On a peculiar-shaped towering cliff, in an area which consists of 0.5-0.6 hectares, located northwest of St. Stephen’s Monastery, the monastery of the Holy Trinity is built. It is the most inaccessible of all the monasteries in Meteora.
The climb to the monastery was formerly facilitated with ladders and the net. Today, it is accessible by walking a difficult trail and climbing 140 steps carved into the stone in 1925, which lead us safely to the top of the rock. In 1970 an aerial conveyor system was constructed for the needs and maintenance of the monastery.
The visitor can stair from above the breathtaking view of the valley of the Peneus, rivers of Kalambaka and the Coziakas and Chasia mountains.
The Holy Trinity monastery is considered by experts as the third oldest monastery in Meteora. The first hermits should have built here their hermitages in the early 14th century. The monastery is said to have been built in 1438 AD by a monk named Dometius but this information was never confirmed. It took 70 years to build the monastery and upload the materials.

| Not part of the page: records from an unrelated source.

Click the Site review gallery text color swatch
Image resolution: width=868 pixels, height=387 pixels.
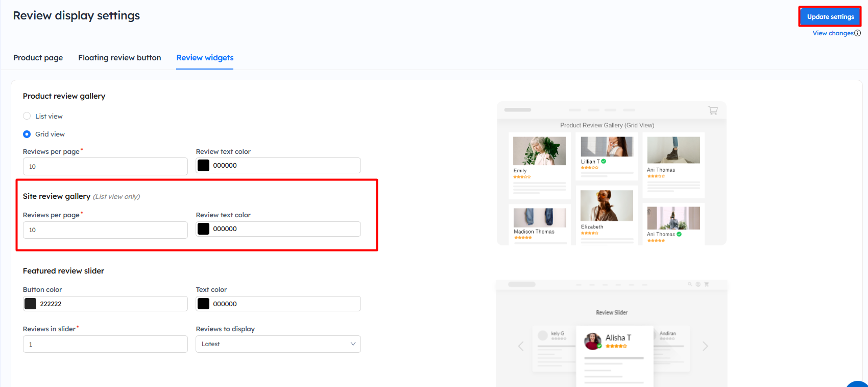click(204, 229)
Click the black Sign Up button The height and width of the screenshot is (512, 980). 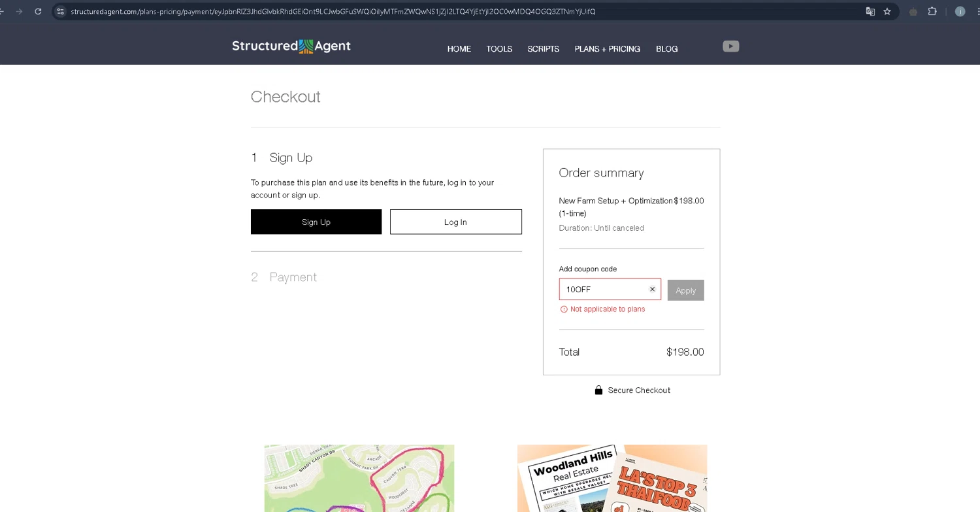coord(316,222)
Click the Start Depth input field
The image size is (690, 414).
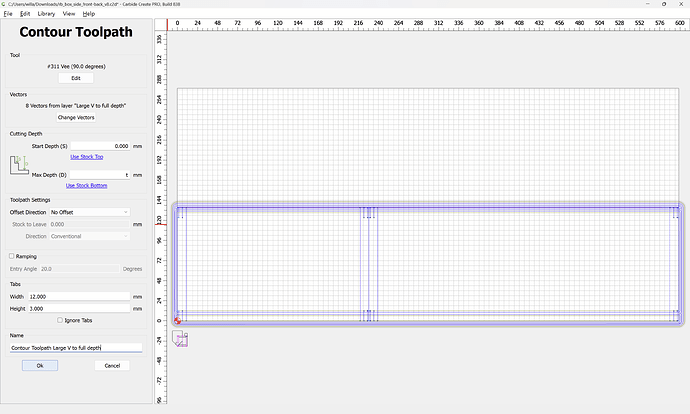coord(100,146)
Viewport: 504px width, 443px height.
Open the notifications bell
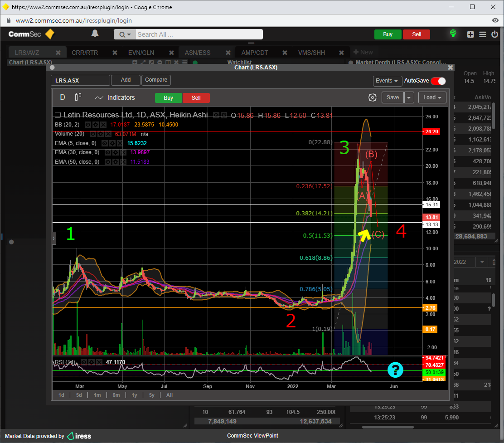pyautogui.click(x=95, y=34)
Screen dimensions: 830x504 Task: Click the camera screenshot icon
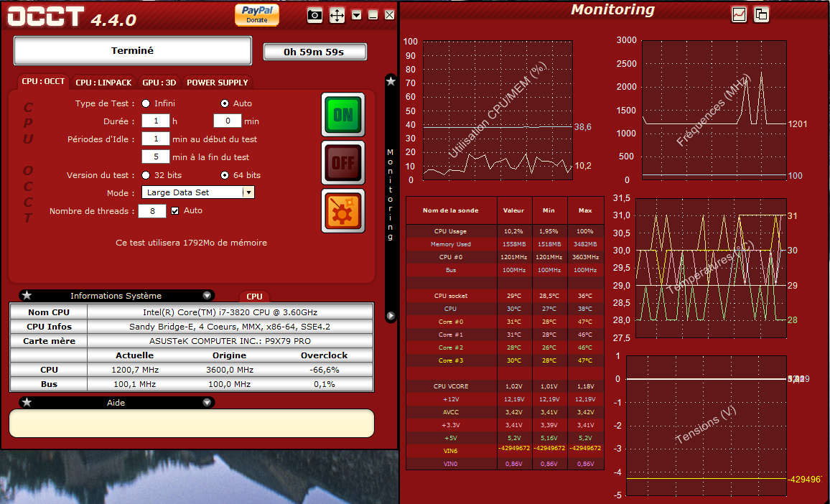(x=314, y=15)
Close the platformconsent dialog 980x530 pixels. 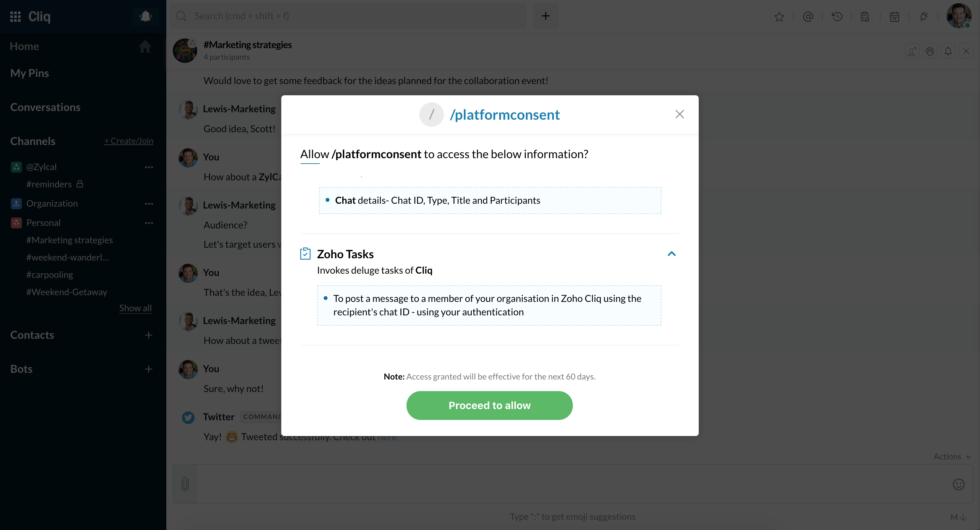pyautogui.click(x=679, y=114)
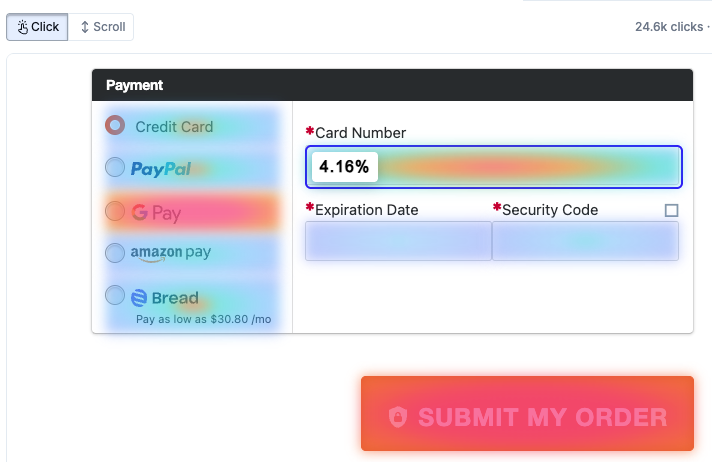The image size is (712, 462).
Task: Focus the Security Code field
Action: [x=585, y=241]
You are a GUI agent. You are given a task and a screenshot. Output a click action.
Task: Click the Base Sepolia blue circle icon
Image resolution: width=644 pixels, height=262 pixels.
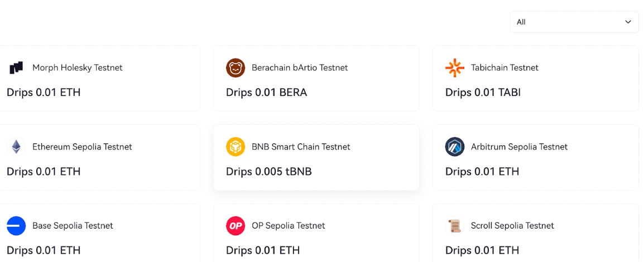pos(16,226)
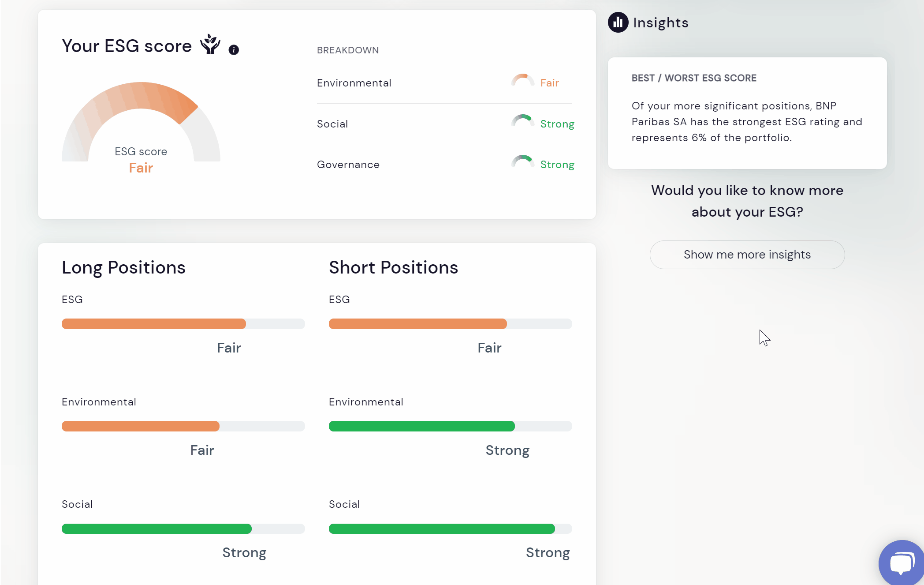Click Long Positions Social green bar
The height and width of the screenshot is (585, 924).
click(156, 529)
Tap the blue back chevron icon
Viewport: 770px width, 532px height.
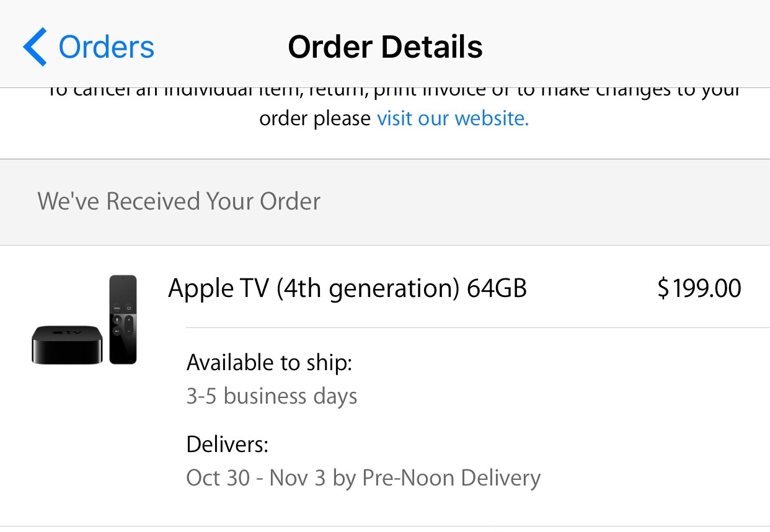pos(35,47)
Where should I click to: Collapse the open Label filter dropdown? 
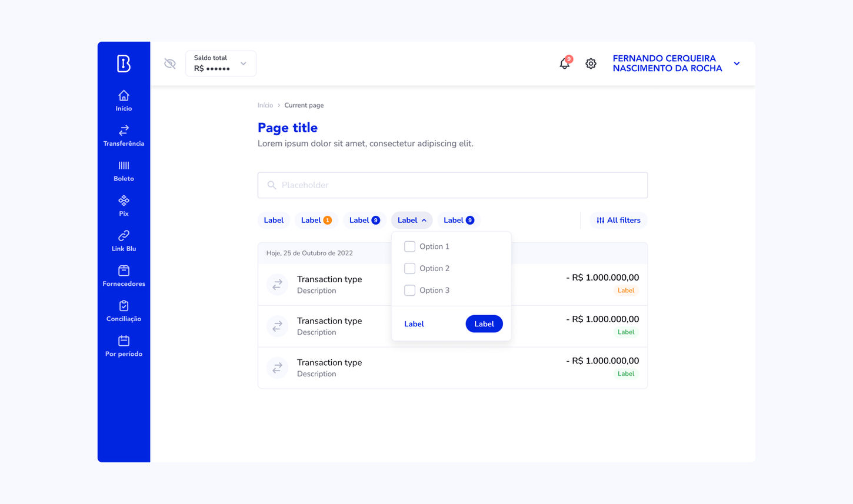pos(412,220)
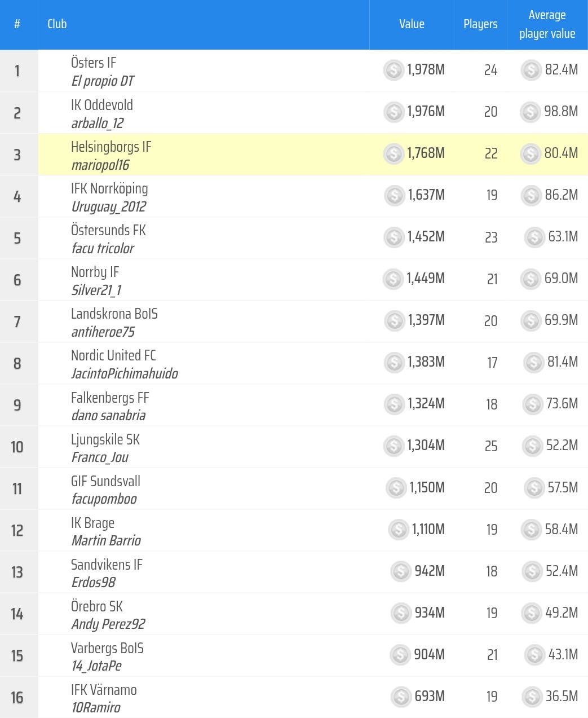The width and height of the screenshot is (588, 718).
Task: Click coin icon beside Norrby IF 1,449M value
Action: pos(393,279)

From inscriptions and other evidence and also in accordance with the date engraved and immured on the southern outer wall, the main church (aka the Catholicon) is known to have been built in 1475-76 AD . The monastery has two churches, the Catholicon and the small church of Saint John the Baptist.
In 1909, the byzantinist N. Veis found 47 rare manuscripts in a crypt, which together with manuscripts from Rousanou and Anapafsas monasteries are kept in the sacristy of Saint Stephen’s monastery since 1953.
Unfortunately the rich treasury of the monastery has been looted and the library was burned in the years of the occupation of Greece by the Axis Powers. From 1942 until 1961 the monastery was deserted and as a result many of the relics, pictures and manuscripts were lost. In 1972 it was renovated.